■ EXERCISE PASSAGE:
| dc.description.abstract | Legionella, particularly Legionella pneumophila, are opportunistic bacteria found in artificial and natural aquatic environments that may cause severe pneumonia, known as Legionnaires’ disease, and mild influenza-like Pontiac fever. Recent estimates attribute 1.5 to 2.0 deaths per million individuals to legionellosis in developed nations. This thesis aims to explore strategies for managing Legionella in drinking water systems, specifically, to minimize its introduction into the distribution network and control its proliferation within building plumbing systems.
We examined the impact of water intake depth on Legionella concentration because, in Norway, the placement of the water intake within the hypolimnion of the lake is regarded as a hygienic barrier against fecal-origin pathogens. However, its effectiveness against opportunistic pathogens such as Legionella remains unclear. Water samples from two lakes were collected at 10 m depth intervals near the drinking water intakes, and the presence of total bacteria, the genus Legionella, L. pneumophila and a common host for Legionella, Acanthamoeba spp., were quantified using quantitative real-time polymerase chain reaction (qPCR). L. pneumophila were also assessed by culture-based assay. The results did not reveal significant differences in total bacteria and Legionella spp. concentrations at the intake depths versus the lake surfaces for most of the sampling months. This finding suggests that the placement ofwater treatment plant intakes within the hypolimnion may not provide a sufficient barrier against Legionella.

■ INSTRUCTIONS:
- a) Condense the paragraph of the Legionella abstract that begins "Legionella, particularly Legionella pneumophila" into a short bulleted list that keeps its main facts.
- b) Continue the Legionella abstract from its last sentence.
The records that come next are separate material and are not part of the Legionella abstract.

■ DATA UNDER STUDY:

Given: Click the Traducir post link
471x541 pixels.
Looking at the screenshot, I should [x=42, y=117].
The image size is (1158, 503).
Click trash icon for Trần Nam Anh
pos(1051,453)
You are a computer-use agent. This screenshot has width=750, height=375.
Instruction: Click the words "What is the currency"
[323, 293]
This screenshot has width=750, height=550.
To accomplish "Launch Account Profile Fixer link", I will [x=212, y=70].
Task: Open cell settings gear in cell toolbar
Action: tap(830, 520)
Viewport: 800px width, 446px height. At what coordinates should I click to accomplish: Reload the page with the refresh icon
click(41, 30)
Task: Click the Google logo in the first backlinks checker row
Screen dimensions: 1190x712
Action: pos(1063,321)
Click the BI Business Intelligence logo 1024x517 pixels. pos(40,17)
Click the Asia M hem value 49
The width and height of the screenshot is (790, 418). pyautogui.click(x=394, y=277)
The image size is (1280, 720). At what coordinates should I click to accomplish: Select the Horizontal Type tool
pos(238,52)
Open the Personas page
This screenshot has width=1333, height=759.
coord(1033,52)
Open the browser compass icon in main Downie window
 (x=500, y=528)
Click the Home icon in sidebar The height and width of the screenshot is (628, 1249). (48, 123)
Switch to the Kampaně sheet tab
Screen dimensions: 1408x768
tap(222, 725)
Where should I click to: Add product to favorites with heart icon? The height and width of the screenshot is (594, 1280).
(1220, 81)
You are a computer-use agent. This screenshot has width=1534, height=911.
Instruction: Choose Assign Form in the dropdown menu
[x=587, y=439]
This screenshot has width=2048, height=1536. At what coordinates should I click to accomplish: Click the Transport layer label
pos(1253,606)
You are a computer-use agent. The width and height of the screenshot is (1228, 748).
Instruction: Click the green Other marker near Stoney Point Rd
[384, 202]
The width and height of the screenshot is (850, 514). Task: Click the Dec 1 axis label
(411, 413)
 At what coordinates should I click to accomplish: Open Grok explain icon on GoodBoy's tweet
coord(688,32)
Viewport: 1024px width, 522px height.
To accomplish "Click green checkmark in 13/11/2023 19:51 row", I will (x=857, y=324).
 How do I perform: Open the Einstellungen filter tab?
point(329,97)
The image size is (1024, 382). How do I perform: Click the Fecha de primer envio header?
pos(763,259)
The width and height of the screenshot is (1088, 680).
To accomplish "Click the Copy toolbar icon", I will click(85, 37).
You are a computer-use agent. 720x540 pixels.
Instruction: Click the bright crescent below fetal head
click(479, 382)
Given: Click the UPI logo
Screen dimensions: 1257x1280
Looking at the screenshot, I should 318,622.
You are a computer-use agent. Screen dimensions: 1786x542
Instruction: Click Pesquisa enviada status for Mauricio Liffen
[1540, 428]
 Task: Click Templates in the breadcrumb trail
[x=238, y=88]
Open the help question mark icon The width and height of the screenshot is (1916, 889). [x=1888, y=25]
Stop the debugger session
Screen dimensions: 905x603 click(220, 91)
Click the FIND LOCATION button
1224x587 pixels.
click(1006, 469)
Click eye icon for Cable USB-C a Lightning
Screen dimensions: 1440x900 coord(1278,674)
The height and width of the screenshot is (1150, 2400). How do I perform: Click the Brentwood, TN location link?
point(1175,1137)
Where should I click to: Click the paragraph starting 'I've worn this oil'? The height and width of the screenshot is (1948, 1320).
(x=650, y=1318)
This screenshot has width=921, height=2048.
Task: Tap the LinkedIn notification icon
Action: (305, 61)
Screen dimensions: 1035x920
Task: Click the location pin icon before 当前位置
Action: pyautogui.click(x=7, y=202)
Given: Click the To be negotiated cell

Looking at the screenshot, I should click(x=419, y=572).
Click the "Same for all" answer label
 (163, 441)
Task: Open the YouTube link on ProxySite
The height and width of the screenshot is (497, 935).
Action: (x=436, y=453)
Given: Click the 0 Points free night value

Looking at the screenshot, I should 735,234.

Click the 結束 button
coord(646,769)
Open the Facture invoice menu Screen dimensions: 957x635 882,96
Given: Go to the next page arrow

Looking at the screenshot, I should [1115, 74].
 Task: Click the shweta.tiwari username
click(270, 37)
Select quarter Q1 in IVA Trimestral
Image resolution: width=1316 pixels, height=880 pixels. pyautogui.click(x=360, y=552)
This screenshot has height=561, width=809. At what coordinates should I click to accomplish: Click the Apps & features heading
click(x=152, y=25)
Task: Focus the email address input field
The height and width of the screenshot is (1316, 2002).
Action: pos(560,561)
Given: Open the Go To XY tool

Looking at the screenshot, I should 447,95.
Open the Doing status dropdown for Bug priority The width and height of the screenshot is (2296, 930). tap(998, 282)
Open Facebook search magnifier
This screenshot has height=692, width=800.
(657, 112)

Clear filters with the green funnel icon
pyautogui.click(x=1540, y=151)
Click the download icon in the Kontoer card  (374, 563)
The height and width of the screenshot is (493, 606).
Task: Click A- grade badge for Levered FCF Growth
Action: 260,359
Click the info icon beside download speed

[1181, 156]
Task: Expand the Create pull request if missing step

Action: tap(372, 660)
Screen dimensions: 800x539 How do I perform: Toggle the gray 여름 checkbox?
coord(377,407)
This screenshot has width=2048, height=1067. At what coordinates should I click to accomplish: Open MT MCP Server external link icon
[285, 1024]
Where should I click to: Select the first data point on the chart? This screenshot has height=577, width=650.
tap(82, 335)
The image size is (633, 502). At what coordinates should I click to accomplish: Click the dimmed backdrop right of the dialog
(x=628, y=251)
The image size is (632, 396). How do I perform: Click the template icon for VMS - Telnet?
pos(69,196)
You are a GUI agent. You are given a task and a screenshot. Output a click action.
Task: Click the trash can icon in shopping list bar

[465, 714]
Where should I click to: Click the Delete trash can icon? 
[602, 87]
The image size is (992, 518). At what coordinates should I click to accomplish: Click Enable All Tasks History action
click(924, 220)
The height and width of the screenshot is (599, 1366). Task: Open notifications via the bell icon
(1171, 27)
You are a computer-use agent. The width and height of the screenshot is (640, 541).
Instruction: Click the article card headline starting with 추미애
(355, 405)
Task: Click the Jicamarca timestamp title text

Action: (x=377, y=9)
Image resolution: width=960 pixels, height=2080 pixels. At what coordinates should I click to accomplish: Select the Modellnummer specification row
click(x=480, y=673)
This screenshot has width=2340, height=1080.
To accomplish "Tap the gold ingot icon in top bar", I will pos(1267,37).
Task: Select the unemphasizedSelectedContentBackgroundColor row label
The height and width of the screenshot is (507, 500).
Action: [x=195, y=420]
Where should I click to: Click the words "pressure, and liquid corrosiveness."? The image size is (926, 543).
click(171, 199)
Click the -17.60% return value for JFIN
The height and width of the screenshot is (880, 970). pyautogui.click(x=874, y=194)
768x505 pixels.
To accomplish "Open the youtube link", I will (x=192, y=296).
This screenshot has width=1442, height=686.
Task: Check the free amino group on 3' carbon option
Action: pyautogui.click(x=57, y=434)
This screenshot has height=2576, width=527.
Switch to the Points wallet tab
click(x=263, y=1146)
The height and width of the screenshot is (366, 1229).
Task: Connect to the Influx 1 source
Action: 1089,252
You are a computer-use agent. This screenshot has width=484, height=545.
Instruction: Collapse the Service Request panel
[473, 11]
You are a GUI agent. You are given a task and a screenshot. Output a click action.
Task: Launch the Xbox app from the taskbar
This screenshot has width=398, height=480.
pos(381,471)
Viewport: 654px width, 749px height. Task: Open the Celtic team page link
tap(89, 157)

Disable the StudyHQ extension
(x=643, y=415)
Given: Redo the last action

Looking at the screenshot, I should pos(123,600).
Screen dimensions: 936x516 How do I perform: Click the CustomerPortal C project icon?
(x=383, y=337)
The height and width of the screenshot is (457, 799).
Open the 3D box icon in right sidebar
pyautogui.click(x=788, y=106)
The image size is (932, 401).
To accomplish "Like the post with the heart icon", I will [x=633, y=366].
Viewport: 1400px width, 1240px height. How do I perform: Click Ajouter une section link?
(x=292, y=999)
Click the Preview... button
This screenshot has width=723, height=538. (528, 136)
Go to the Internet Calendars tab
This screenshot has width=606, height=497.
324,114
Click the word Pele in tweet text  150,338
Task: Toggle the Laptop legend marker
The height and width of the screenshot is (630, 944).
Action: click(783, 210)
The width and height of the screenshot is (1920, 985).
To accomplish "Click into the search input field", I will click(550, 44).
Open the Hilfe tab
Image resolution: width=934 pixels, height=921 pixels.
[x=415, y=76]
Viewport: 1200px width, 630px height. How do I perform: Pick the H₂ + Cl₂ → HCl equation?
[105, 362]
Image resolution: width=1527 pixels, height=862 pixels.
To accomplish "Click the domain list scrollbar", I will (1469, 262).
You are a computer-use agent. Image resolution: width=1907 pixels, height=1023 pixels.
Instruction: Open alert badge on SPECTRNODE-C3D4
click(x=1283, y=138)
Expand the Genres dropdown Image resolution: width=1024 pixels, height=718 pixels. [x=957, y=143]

■ RESPONSES TO THE TASKS:
- a)
- Legionella, especially Legionella pneumophila, are opportunistic bacteria found in artificial and natural aquatic environments.
- They can cause severe pneumonia (Legionnaires' disease) and mild, influenza-like Pontiac fever.
- In developed nations, legionellosis is estimated to cause 1.5 to 2.0 deaths per million individuals.
- The thesis explores strategies for managing Legionella in drinking water systems:
  - minimizing its introduction into the distribution network
  - controlling its proliferation within building plumbing systems

- b)
There is a concern that Legionella in the natural environment (e.g., drinking water lakes) could pass through barriers in the drinking water treatment plant and enter the distribution network. Favorable conditions like warm temperatures and lack of residual disinfectant may aid the proliferation of Legionella in building plumbing systems. To control Legionella growth within building plumbing systems, the study investigated the effectiveness of flushing, which involves running water outlets to replace stagnant water with fresher water from water mains, a common recommendation by Legionella management guidelines. With buildings potentially receiving water with low or no residual disinfectant due to water age and different local regulations, the benefits of flushing have been poorly quantified. In a pilot-scale premise plumbing system, flushed and non-flushed shower outlets were evaluated during periods of both active and low water demand, in the presence and absence of chloramine, and at varying hot water set temperatures. The total bacteria, Legionella spp., L. pneumophila, and Vermamoeba vermiformis were quantified using qPCR, and flow cytometry (FCM) was used to quantify total cell count (TCC) and intact cell count (ICC).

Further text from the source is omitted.